Since his father, a [66] once-famous Dresden actor, had become slightly insane towards the end of his life, Wiene was not entirely unprepared to tackle the case of Dr. Caligari. He suggested, in complete harmony with what Lang had planned, an essential change of the original story — a change against which the two authors violently protested. But no one heeded them.
The original story was an account of real horrors; Wiene’s version transforms that account into a chimera concocted and narrated by the mentally deranged Francis. To effect this transformation the body of the original story is put into a framing story which introduces Francis as a madman. The film CALIGARI opens with the first of the two episodes composing the frame. Francis is shown sitting on a bench in the park of the lunatic asylum, listening to the confused babble of a fellow sufferer. Moving slowly, like an apparition, a female inmate of the asylum passes by: it is Jane. Francis says to his companion : “What I have experienced with her is still stranger than what you have encountered. I will tell it to you.” Fade-out.

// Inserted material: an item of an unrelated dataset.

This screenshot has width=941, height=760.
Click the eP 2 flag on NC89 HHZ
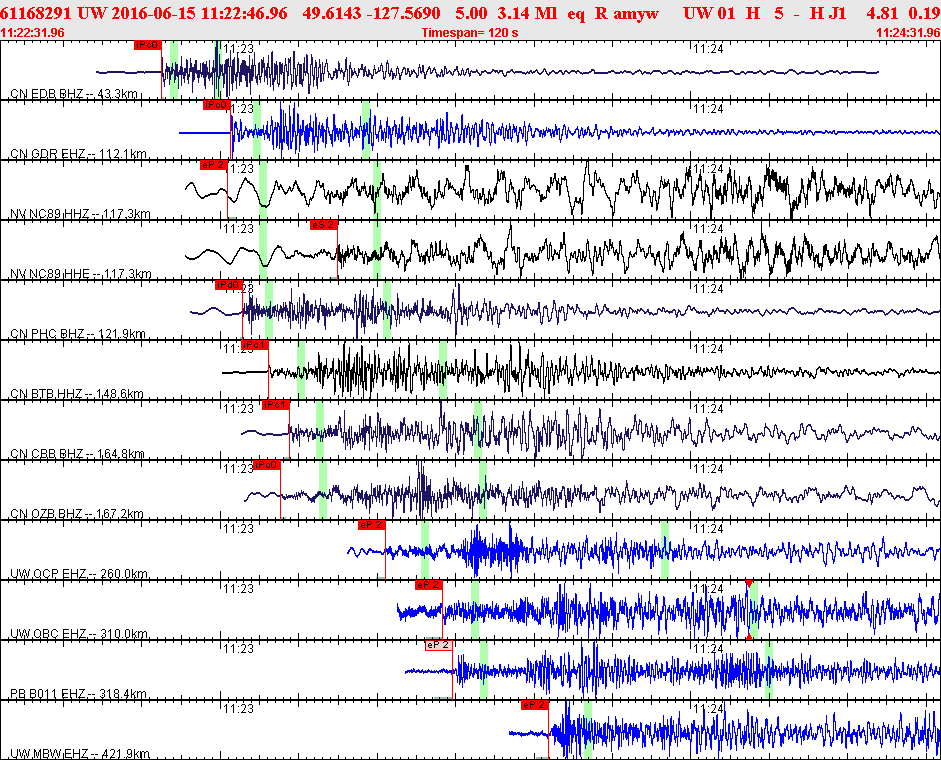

Then a view of Holstenwall fades in, and the original story unfolds, ending, as has been seen, with the identification of Caligari. After a new fade-out the second and final episode of the framing story begins. Francis, having finished the narration, follows his companion back to the asylum, where he mingles with a crowd of sad figures — among them Cesare, who absent-mindedly caresses a little flower. The director of the asylum, a mild and understanding-looking person, joins the crowd. Lost in the maze of his hallucinations, Francis takes the director for the nightmarish character he himself has created, and accuses this imaginary fiend of being a dangerous madman. He screams, he fights the attendants in a frenzy. The scene is switched over to a sickroom, with the director putting on horn-rimmed spectacles which immediately change his appearance: it seems to be Caligari who examines the exhausted Francis. After this he removes his spectacles and, all mildness, tells his assistants that Francis believes him to be Caligari. Now that he understands the case of his patient, the director concludes, he will be able to heal him.